Dataset entries:

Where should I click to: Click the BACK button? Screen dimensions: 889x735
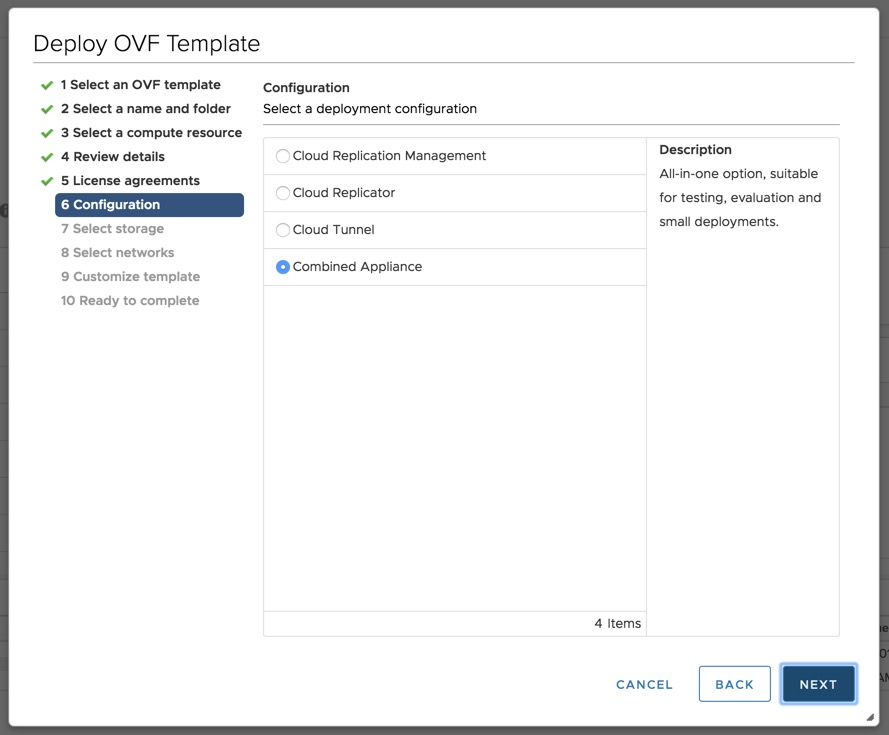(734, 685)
--
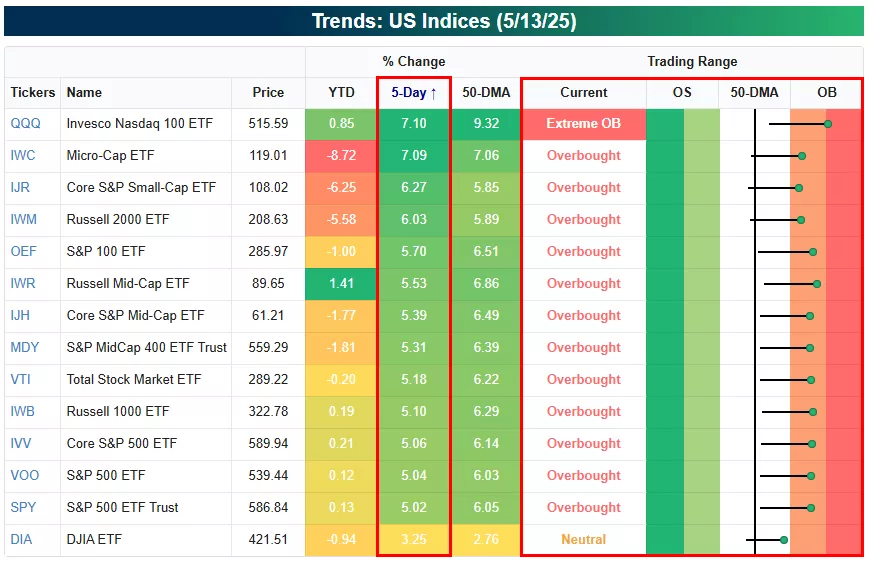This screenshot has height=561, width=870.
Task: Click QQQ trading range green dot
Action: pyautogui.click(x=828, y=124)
==
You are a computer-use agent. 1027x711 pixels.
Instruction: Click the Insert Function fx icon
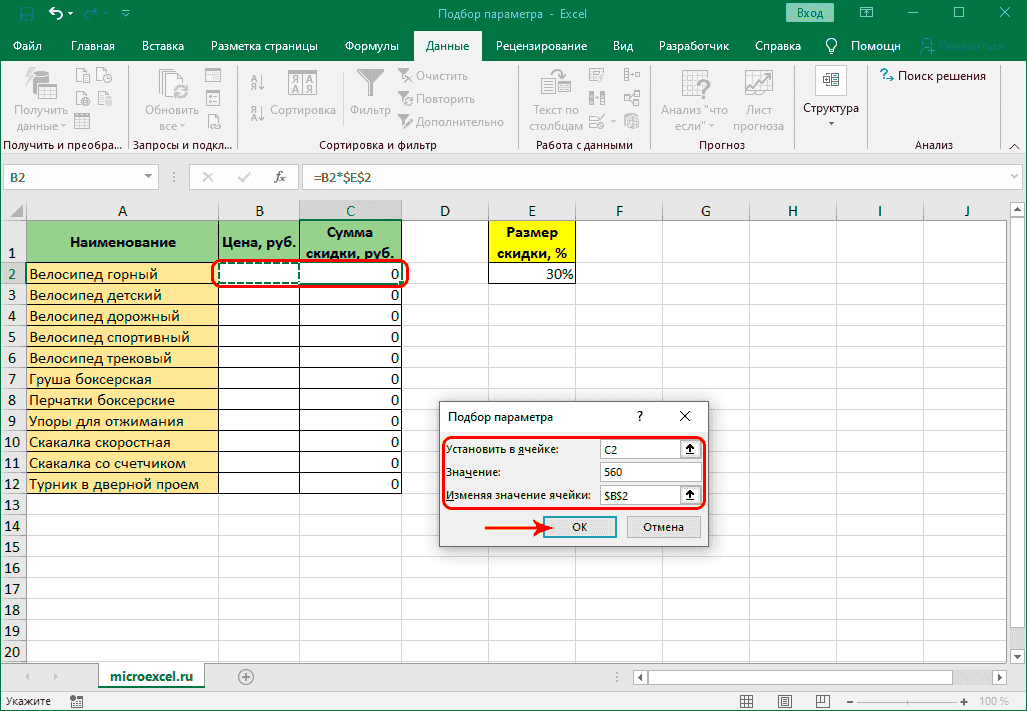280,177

Exercise requirements: Return the lines of the material above word for word, starting at the line containing "This screenshot has height=561, width=870." and ending after the line containing "Action: pyautogui.click(x=828, y=124)". Omit the pictures from your answer.

Task output:
This screenshot has height=561, width=870.
Task: Click QQQ trading range green dot
Action: pyautogui.click(x=828, y=124)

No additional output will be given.